US isn't Syria, and it's Syria that's at risk.
First world countries like France can absorb a +30% spike to food prices. Countries where the same food price spike would come with a major death toll don't have the tools to kick off WW3.
Pakistan and North Korea have nuclear weapons. What makes you think that other countries won't develop them when push comes to shove? Right now the status quo is such that smaller countries find violating international sanctions on nuclear weapon development to be disadvantageous (no immediate benefit from having them; expensive to have them; economic punishment for having them). The calculus on the status quo changes considerably when famine or other ecological disasters are threatening to wipe out half your population. Is the US going to invade all potential nuclear weapons developers like it did with Iran? Do you have complete confidence that will always work and never escalate towards anything larger?
You know it. The country that was probably the closest to "developing nuclear weapons" is currently in the process of being bombed to shit for it.
Not the only reason, no. But their nuclear ambitions certainly did contribute to their current predicament.
Nuclear weapons take time, expertize, resources and sustained political will to develop and deploy. If you have all of that, you might be able to put all of that towards climate adaptation instead. Or: go for the nukes and bet hard that you aren't going to get bombed to shit for it. Worked out for NK, but doesn't seem to have worked for Iran.
I think the level of tolerance US has for marginally stable autocracies with nuclear weapons has receded permanently.

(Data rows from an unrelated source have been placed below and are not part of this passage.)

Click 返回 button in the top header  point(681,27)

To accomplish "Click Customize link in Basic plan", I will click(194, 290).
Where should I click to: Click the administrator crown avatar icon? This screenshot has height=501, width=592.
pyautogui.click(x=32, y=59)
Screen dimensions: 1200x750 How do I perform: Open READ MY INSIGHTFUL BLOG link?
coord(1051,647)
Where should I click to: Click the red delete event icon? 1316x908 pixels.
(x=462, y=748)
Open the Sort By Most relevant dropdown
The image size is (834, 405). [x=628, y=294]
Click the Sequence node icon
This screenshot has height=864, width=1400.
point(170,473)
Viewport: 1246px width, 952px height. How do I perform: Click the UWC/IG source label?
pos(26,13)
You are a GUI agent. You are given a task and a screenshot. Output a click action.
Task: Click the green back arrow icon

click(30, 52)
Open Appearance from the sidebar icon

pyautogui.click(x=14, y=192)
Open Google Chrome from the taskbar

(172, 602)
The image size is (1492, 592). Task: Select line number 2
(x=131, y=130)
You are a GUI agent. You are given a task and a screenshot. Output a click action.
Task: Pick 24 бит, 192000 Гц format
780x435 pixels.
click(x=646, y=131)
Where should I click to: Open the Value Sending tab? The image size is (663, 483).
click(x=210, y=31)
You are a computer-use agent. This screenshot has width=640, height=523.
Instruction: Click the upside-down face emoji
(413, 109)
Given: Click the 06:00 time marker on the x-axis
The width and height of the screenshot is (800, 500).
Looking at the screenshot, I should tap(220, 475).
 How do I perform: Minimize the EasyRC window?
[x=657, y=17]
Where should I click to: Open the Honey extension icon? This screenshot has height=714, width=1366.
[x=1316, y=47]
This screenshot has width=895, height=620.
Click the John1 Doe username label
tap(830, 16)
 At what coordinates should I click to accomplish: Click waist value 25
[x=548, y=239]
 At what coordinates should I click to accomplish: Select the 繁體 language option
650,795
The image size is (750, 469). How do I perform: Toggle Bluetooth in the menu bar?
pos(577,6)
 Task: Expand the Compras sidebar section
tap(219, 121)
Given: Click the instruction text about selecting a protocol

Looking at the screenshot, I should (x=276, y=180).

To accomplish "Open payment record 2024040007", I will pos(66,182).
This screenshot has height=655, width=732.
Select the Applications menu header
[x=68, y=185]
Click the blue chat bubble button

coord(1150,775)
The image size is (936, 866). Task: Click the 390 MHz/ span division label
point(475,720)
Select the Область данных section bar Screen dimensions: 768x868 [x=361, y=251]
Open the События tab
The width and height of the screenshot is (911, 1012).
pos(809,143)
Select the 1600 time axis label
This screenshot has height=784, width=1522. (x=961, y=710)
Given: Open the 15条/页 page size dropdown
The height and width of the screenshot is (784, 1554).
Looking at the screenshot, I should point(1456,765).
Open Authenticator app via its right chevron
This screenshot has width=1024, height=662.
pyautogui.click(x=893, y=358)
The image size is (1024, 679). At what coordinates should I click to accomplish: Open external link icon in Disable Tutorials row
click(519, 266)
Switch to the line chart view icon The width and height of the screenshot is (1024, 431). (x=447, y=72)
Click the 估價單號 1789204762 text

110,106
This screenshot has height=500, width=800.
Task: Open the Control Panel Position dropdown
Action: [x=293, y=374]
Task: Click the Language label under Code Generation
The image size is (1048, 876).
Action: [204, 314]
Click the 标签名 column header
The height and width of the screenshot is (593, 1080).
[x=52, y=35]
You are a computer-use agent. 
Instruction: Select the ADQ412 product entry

Not to mention that merely having a nuclear bomb doesn't automatically allow one to cause WW3. Nuclear weapons were used in a world war already, and that didn't even destroy a single country - let alone the world. It takes a lot of nukes, and a lot of delivery mechanisms, to actually move the needle on the matter of human civilization existing.
> Is the US going to invade all potential nuclear weapons developers like it did with Iran?
Invade? No. Bomb? Probably. Same if for India if e.g. Sri Lanka decides it wants nuclear weapons.
Global warming will unfortunately disproportionately hit poor, equatorial countries. (Also, starving countries can’t afford a nuclear programme. There is no breakout risk in Sudan.)
> US isn't Syria, and it's Syria that's at risk. First world countries like France can absorb a +30% spike to food prices
And you think a second, much larger Syrian refugee migration will have 0 impact on France?
Nothing happens in a vacuum. Everything and everyone is connected.